Saved entries:
━━━━━━

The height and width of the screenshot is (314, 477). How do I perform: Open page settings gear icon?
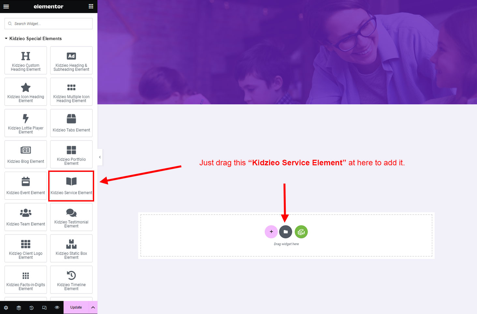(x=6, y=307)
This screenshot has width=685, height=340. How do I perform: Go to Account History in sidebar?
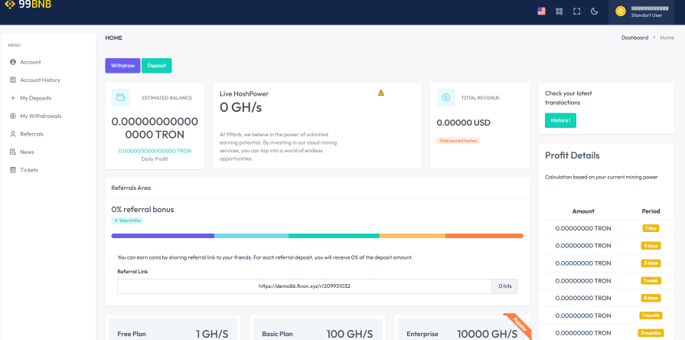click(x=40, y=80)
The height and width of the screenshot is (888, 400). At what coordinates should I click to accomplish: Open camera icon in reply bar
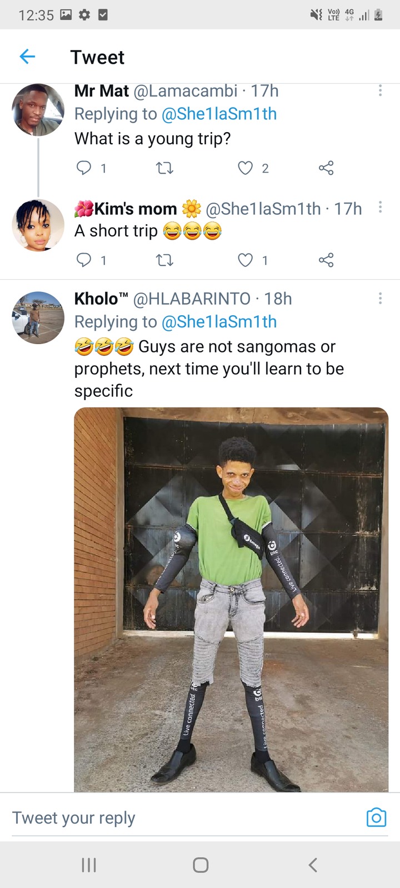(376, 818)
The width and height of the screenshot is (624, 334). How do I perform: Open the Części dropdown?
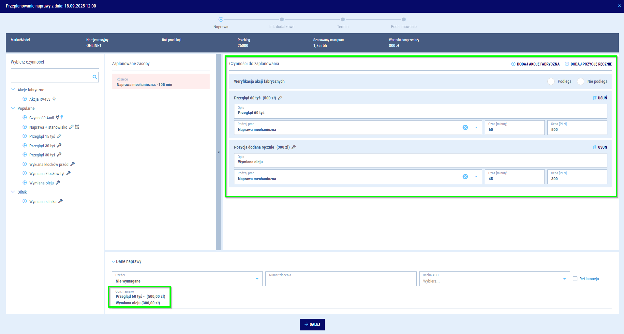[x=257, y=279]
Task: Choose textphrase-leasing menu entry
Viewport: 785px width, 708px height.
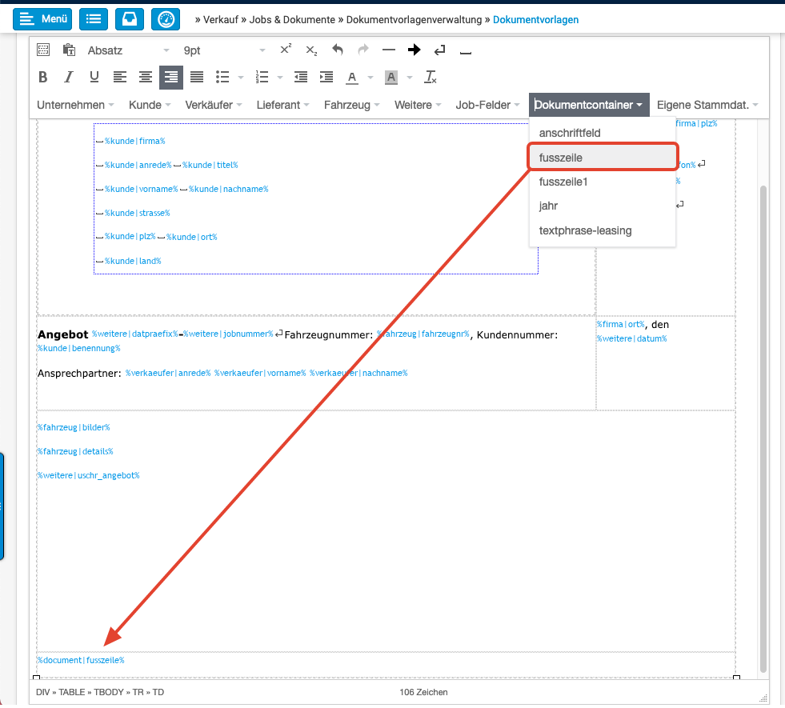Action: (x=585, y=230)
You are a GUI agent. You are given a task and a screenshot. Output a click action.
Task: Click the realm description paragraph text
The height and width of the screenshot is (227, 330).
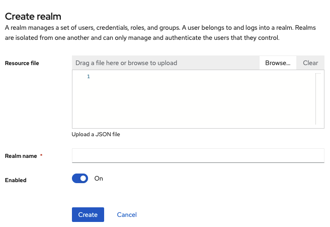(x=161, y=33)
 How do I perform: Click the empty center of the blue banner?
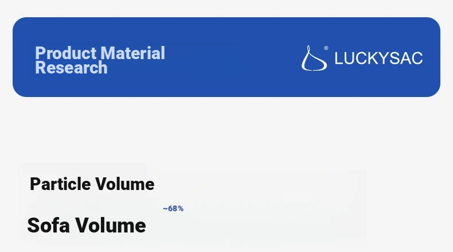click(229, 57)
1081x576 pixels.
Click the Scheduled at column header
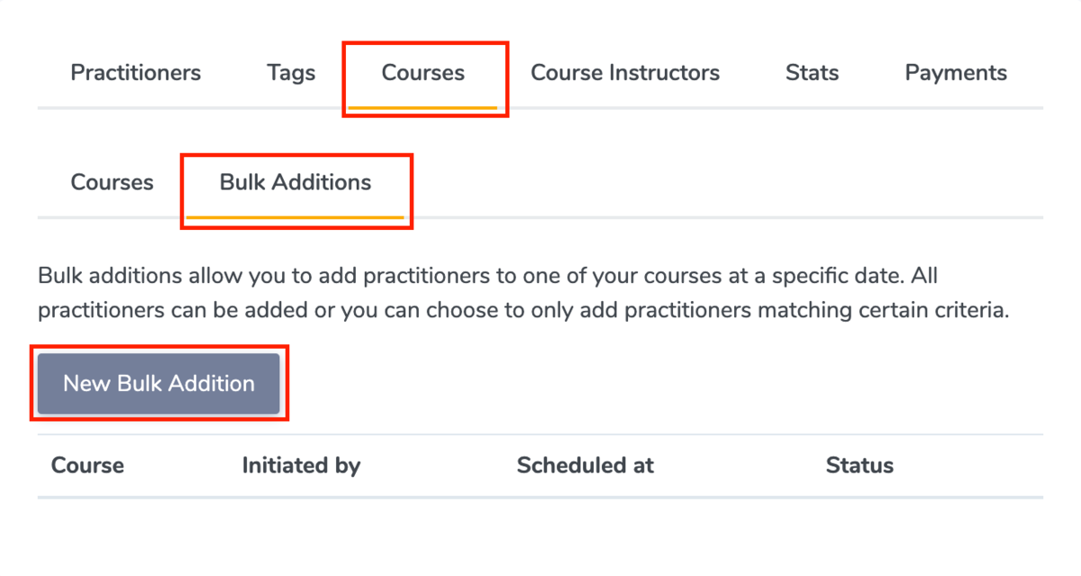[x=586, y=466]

━━━━━━

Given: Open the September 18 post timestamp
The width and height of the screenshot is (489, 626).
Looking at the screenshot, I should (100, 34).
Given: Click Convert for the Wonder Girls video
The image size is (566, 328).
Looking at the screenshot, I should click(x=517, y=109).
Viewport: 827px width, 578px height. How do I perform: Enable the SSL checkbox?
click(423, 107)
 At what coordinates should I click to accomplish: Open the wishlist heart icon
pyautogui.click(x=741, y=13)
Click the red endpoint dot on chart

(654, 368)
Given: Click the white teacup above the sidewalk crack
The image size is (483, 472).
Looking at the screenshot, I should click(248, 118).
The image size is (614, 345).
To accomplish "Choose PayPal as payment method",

━━━━━━

*Work required*. Please show, exactly as written, every line above that contains the word "Choose".

*Answer to this problem*.
Task: Choose textphrase-leasing menu entry
To accomplish "Choose PayPal as payment method",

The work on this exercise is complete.